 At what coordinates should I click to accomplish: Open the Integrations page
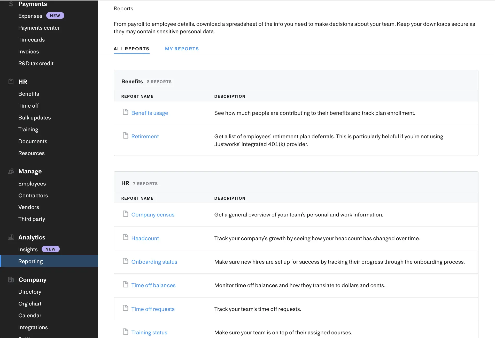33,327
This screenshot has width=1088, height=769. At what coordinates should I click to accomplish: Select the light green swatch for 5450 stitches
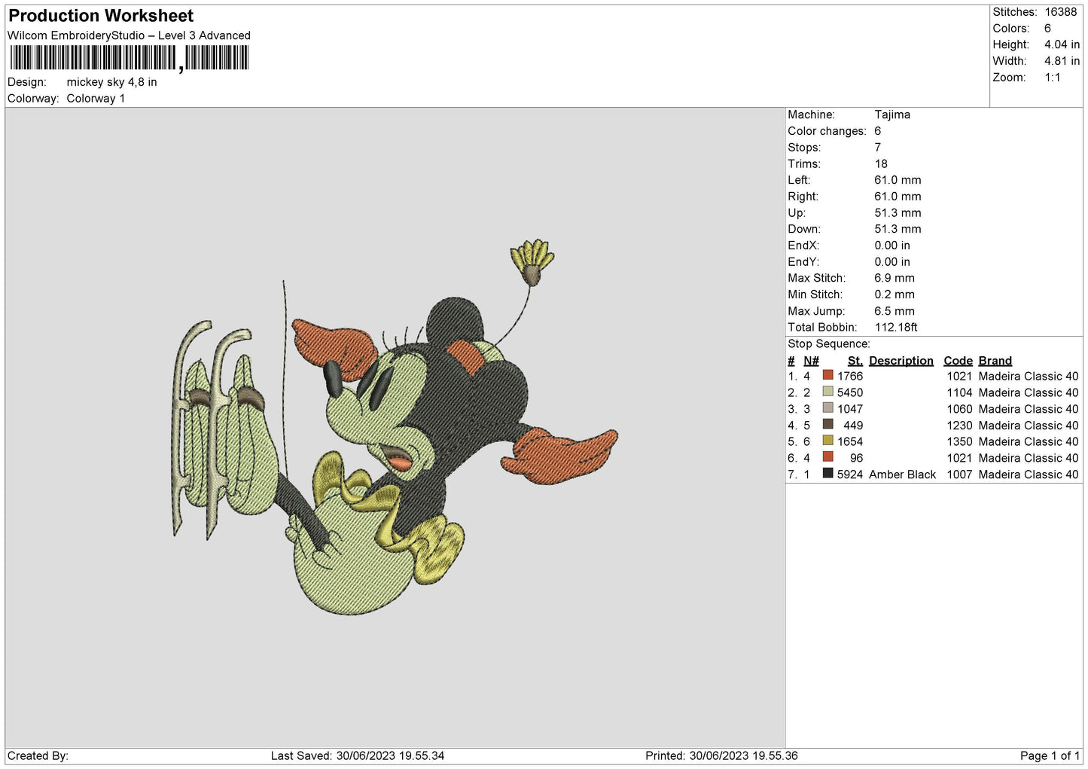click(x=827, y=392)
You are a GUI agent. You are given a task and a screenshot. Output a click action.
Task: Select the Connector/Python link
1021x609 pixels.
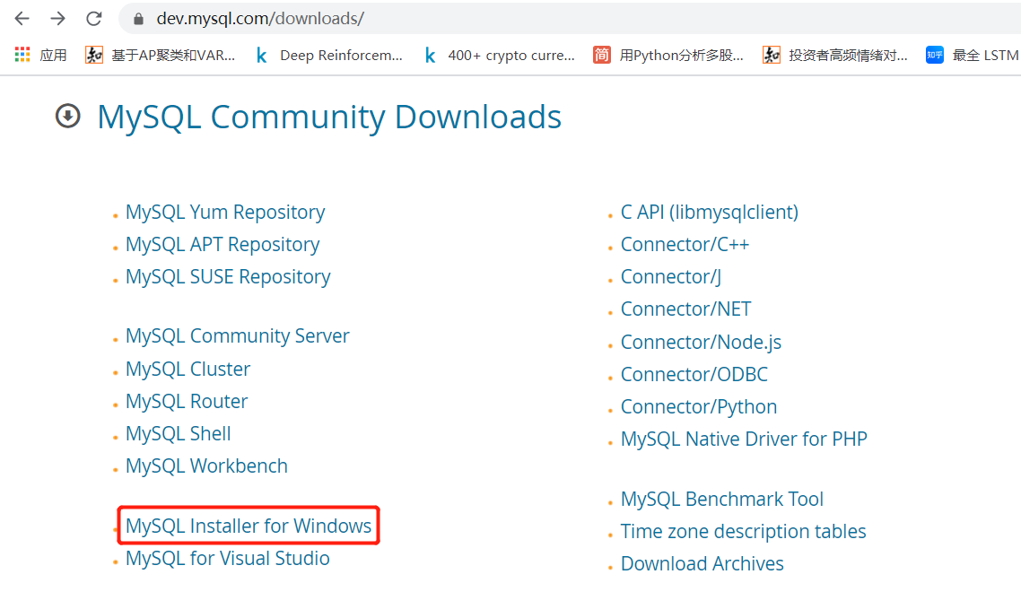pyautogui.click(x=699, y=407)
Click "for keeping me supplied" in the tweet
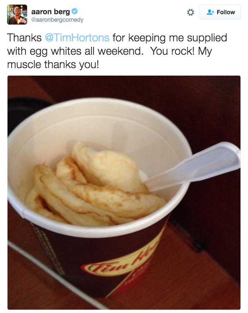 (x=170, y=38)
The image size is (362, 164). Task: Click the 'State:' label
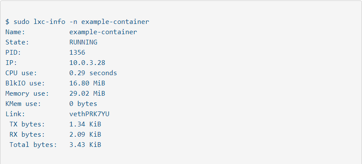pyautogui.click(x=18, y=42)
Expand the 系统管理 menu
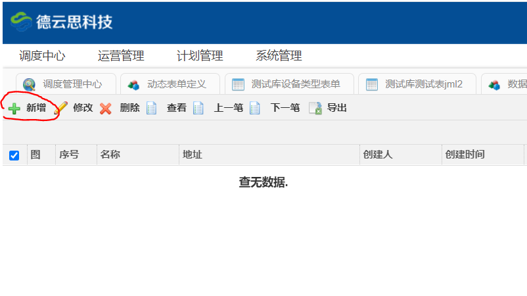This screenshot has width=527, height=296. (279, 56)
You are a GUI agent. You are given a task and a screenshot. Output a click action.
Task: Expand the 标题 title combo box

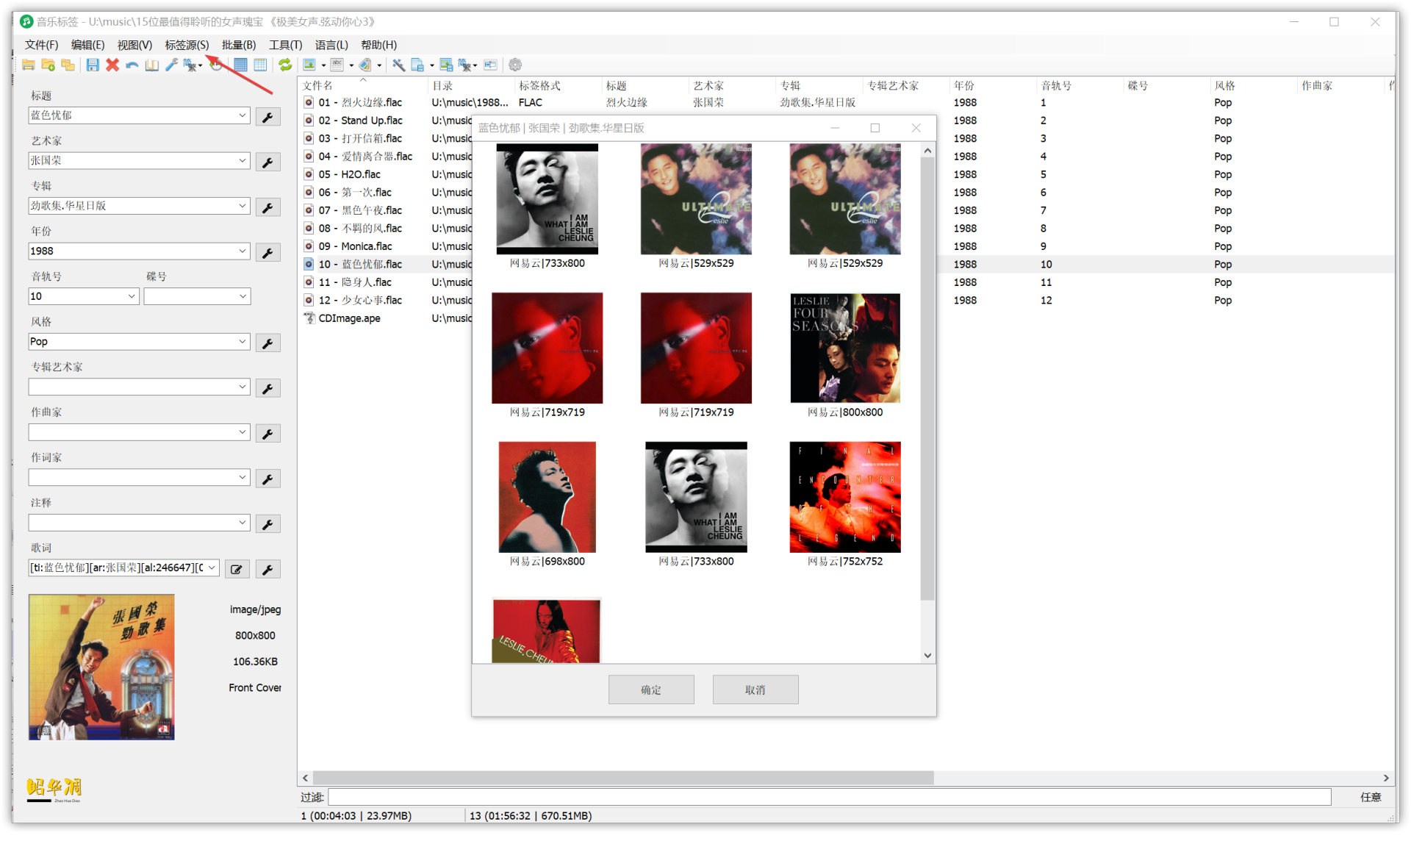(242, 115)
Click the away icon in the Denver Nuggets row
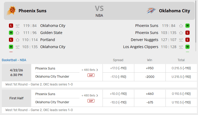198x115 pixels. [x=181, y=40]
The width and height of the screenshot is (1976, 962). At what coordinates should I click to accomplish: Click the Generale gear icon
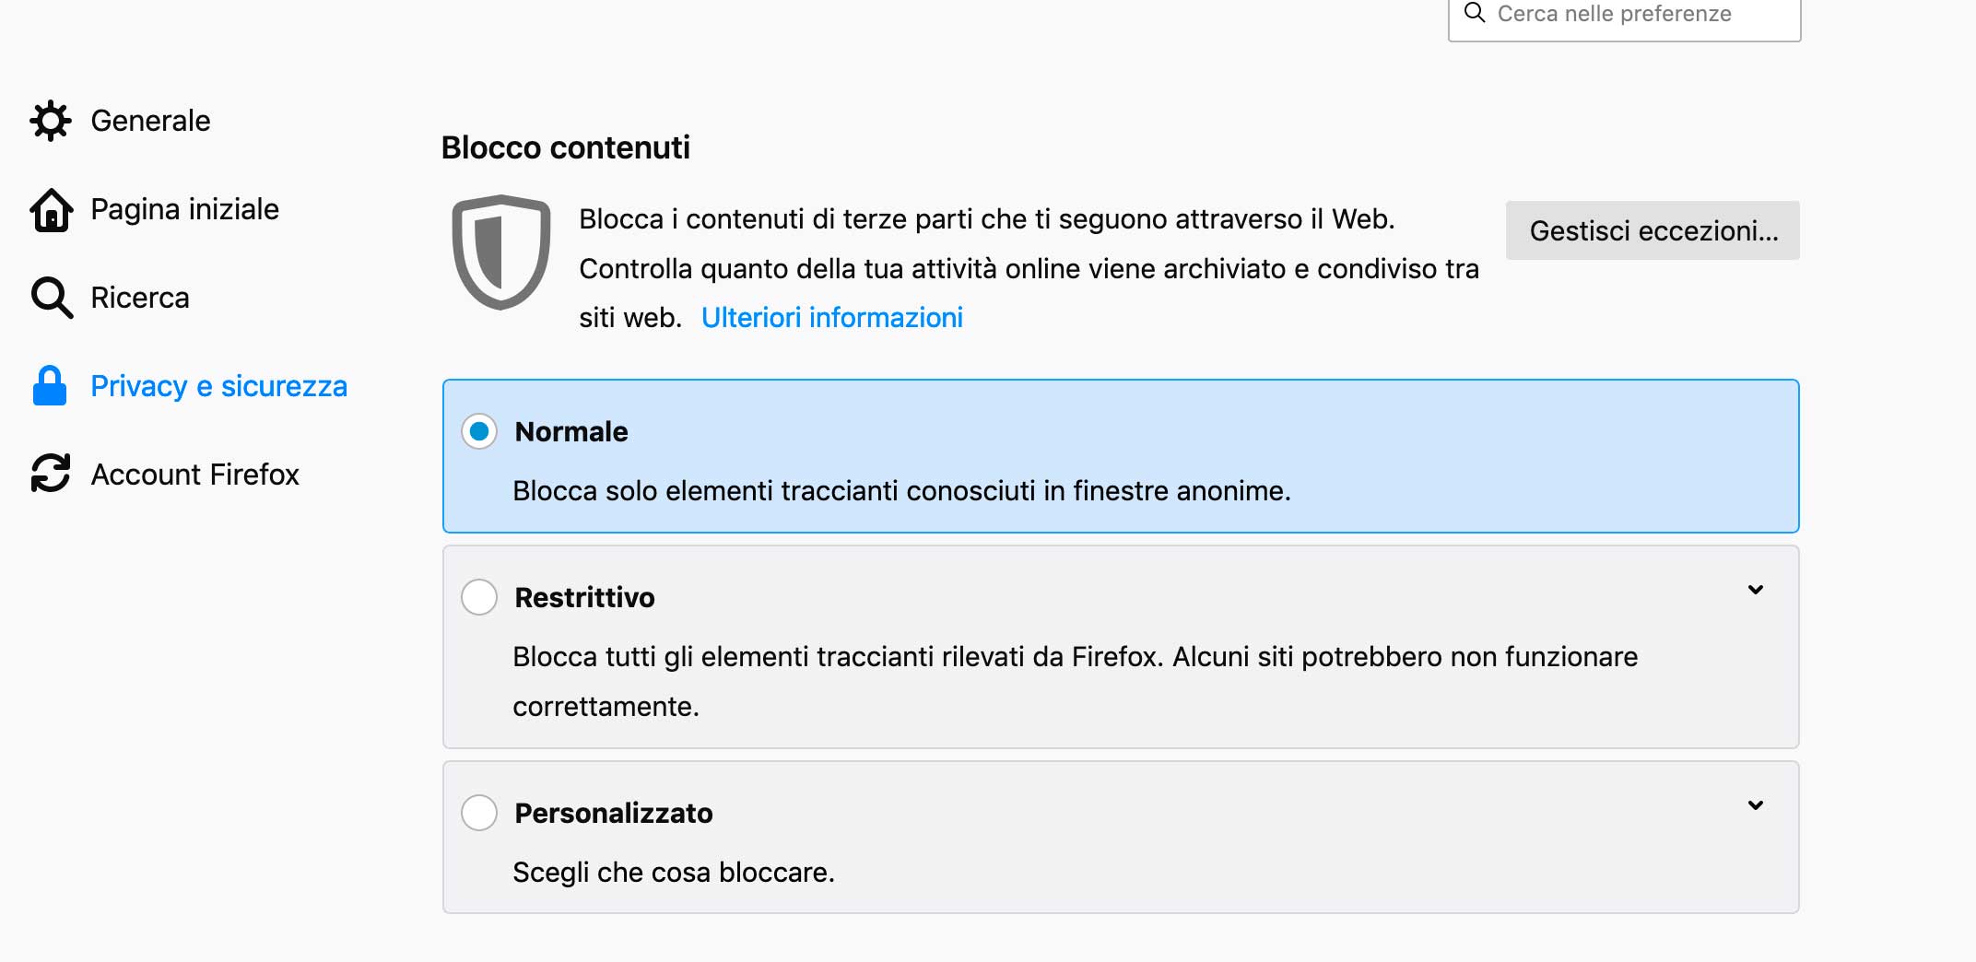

***

Transcribe the material verbatim, starting with the line containing "This screenshot has width=1088, height=769." and continuing through the end of the material, both ends included. Leave out the pictures.

-- TASK OUTPUT --
This screenshot has width=1088, height=769. At what coordinates should I click to accomplish: Select the light green swatch for 5450 stitches
click(x=827, y=392)
You are a GUI agent. You are given a task and a screenshot. Output a click action.
Task: Select the Connector/Python link
1021x609 pixels.
pyautogui.click(x=699, y=407)
Click "for keeping me supplied" in the tweet
 (x=170, y=38)
The image size is (362, 164). Task: Click the 'State:' label
pyautogui.click(x=18, y=42)
Expand the 系统管理 menu
This screenshot has width=527, height=296. (279, 56)
You are a GUI agent. You are given a task and a screenshot. Output a click action.
Task: Expand the 标题 title combo box

(242, 115)
Click the away icon in the Denver Nuggets row
198x115 pixels. [x=181, y=40]
The width and height of the screenshot is (1976, 962). At what coordinates should I click to accomplish: Click the Generale gear icon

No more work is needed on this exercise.